Meitingen is a market town in the district of Augsburg, in Bavaria, Germany. It is situated on the left bank of the Lech,  south of Donauwörth, and  north of Augsburg.

History 

Meitingen was firstly mentioned in a certificate in 1231. Since the German Mediatisation Meitingen belongs to Bavaria in 1803. In 1844 the railroad line Augsburg-Nürnberg arrived Meitingen. The construction of the Lech-channel determined series of flooding caused by the river Lech. 
In 1928 the Catholic priest Dr. Max-Josef Metzger founded the Christkönigshaus. Because of his dedication in the international peace movement he was a thorn in the Nazis' flesh. He was murdered after a denunciation in Brandenburg-Görden in 1944. His corpse rests at the local graveyard. His gravestone, a memorial tablet at the Christkönigshaus, the name of a street and of the secondary school remember his dedication.
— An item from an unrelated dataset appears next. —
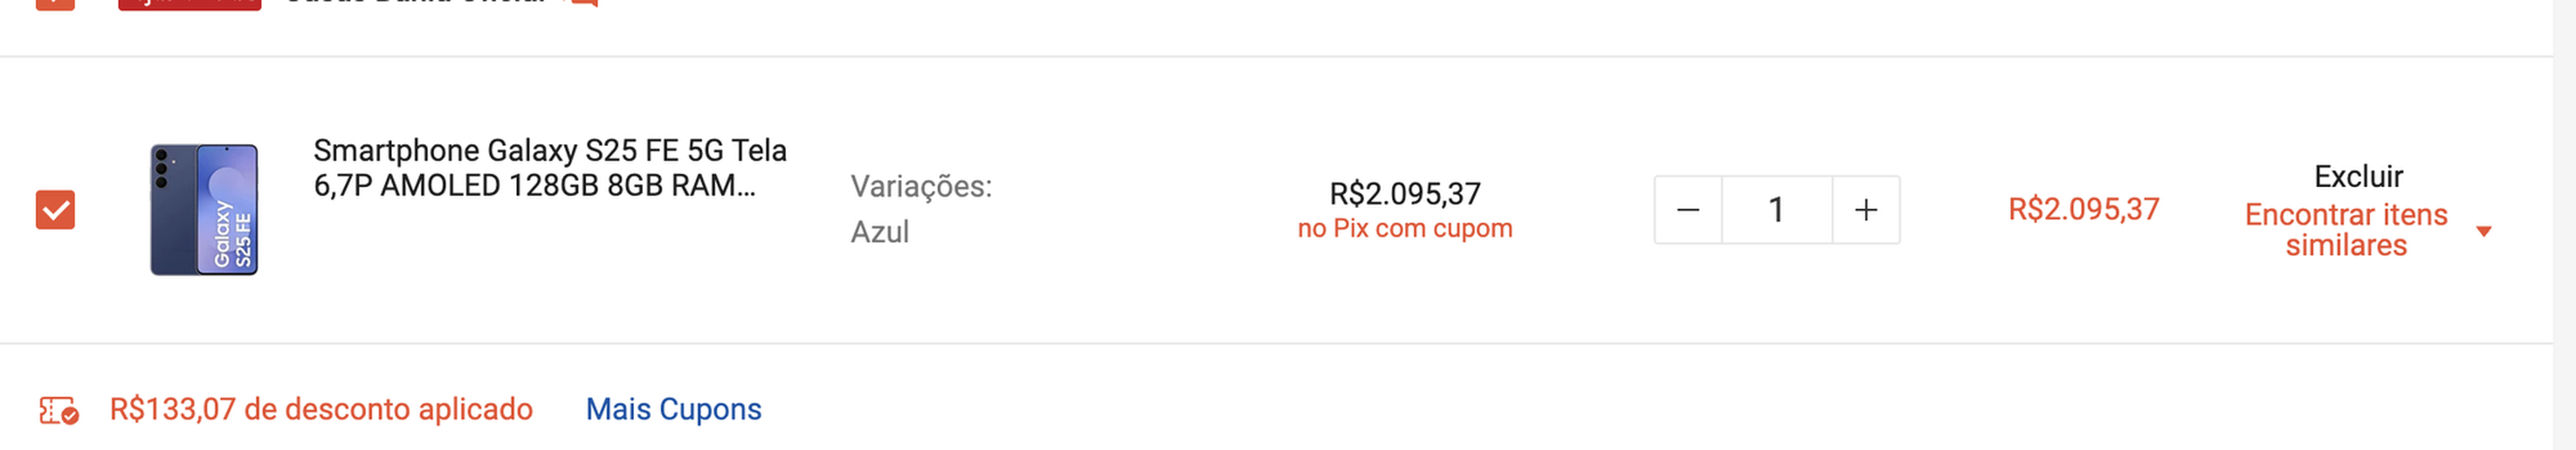Image resolution: width=2576 pixels, height=450 pixels.
Task: Click the R$133,07 de desconto aplicado text
Action: pyautogui.click(x=321, y=410)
With the construction of the hydro-electric power plant of the Lech-channel the industrialization of Meitingen started. Until 1972 Meitingen was a part of the district of Wertingen but because of local government reforms Erlingen, Herbertshofen, Ostendorf, Langenreichen and Waltershofen became a part of Meitingen. In succession of the growth and the importance for the environs Meitingen became a market town in 1989.

Districts 

 Meitingen, main location
 Herbertshofen, village
 Erlingen, village
 Ostendorf, village
 Waltershofen, village
 Langenreichen, village

Neighbor communities 
 Biberbach (District of Augsburg)
 Ellgau (District of Augsburg)
 Kühlenthal (District of Augsburg)
 Westendorf (District of Augsburg)
 Langweid am Lech (District of Augsburg)
 Thierhaupten (District of Augsburg)
 Wertingen (District of Dillingen)

Politics 

There are 24 seats in the town council:

 Christian-Social Union of Bavaria (CSU): 9 seats
 Social Democratic Party of Germany (SPD): 3 seats
 Freie Lechtaler Wählergemeinschaft (FLW): 4 seats
 Freie Wähler Gruppe Meitingen (FWG): 2 seats
 Unpolitische Wahl-Gemeinschaft (UWG): 3 seats
 Junge Bürger Union (JBU): 2 seats
 Freie Wählergemeinschaft (FWGem): 1 seat

Coat of arms

The emblem shows a silver bear with a golden necklace and a silver river on a red background.  The emblem was extracted from the heraldic figure of the old nobility of Meitingen. Instead of a black bear on a golden background, the colours white and black were chosen to show the former belonging to Burgau. In the emblem of Burgau the colours red and white are dominating.

Sister city 
Meitingen's sister city is Pouzauges, Vendée, France. Through an exchange program, every year pupils from France visit the secondary school of Meitingen.

Economy and infrastructure 

The SGL Carbon Company has an office in Meitingen. This company produces ceramic brake disks and graphite electrodes. The SGL Carbon Company is listed in the MDAX.

Traffic 

Through Meitingen goes the federal highway 2, B2,  between Augsburg and Donauwörth. There is a railroad connection between Augsburg and Donauwörth which passes through Meitingen.

Education 

In Meitingen there are the following schools:
 Elementary school
 Primary school
 Secondary school (Dr.Max-Josef-Metzger Schule)

Sports 

Meitingen has a sports club, the TSV Meitingen. This club includes different types of sport.